Six Portable Murals
The only painting to be included in the exhibition “California Design 1930–1965: Living in a Modern Way,” at LACMA in 2011, was by the little known artist Elizabeth McCord. Her work had originally been included in an exhibition titled “Six Portable Murals,” organized by the Los Angeles Art Association in 1951.
“Six Portable Murals” advertised itself as a showcase of paintings “designed especially for mid-century architecture.” Why the organizers would choose to describe the art in this way is a conundrum, especially considering the stature of the artists included, such as Knud Merrild and Lorser Feitelson.
As a current exhibition of her paintings at See Line Gallery shows, McCord too was an accomplished colourist, and an innovator long before the term ‘Hard Edge’ was coined in 1959, and before the expressionist Richard Diebenkorn became associated with the Ocean Park area of Santa Monica when he moved there in 1966.

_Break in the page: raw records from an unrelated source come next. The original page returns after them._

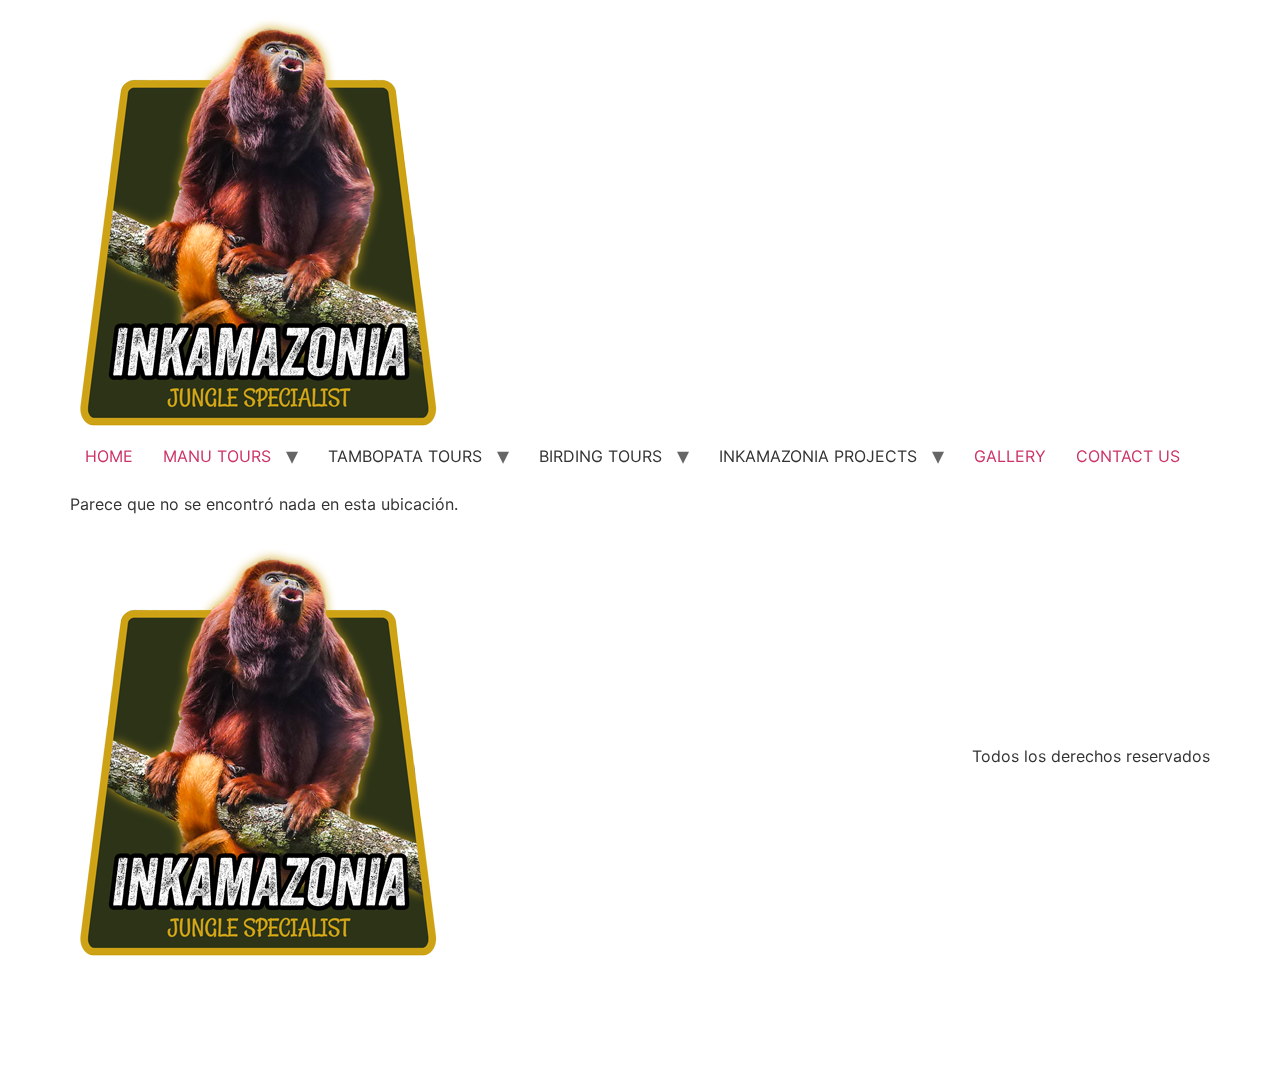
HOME (109, 456)
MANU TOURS (217, 456)
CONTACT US (1128, 456)
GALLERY (1010, 456)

That she has not enjoyed the exposure, until now, of her male peers perhaps speaks about the prejudice that female artists faced in mid-century California, relegated to making décor rather than progressive artistic experiments. Maybe, too, the framing of the exhibition as ‘portable murals’ reveals a broader popular unease about the status of abstraction in the 1950s; the intriguing possibility remains that it was the artists themselves who coined the exhibition’s title.
Image: Elizabeth McCord, Green Circle,1948. Acrylic on board under glass, 18X14.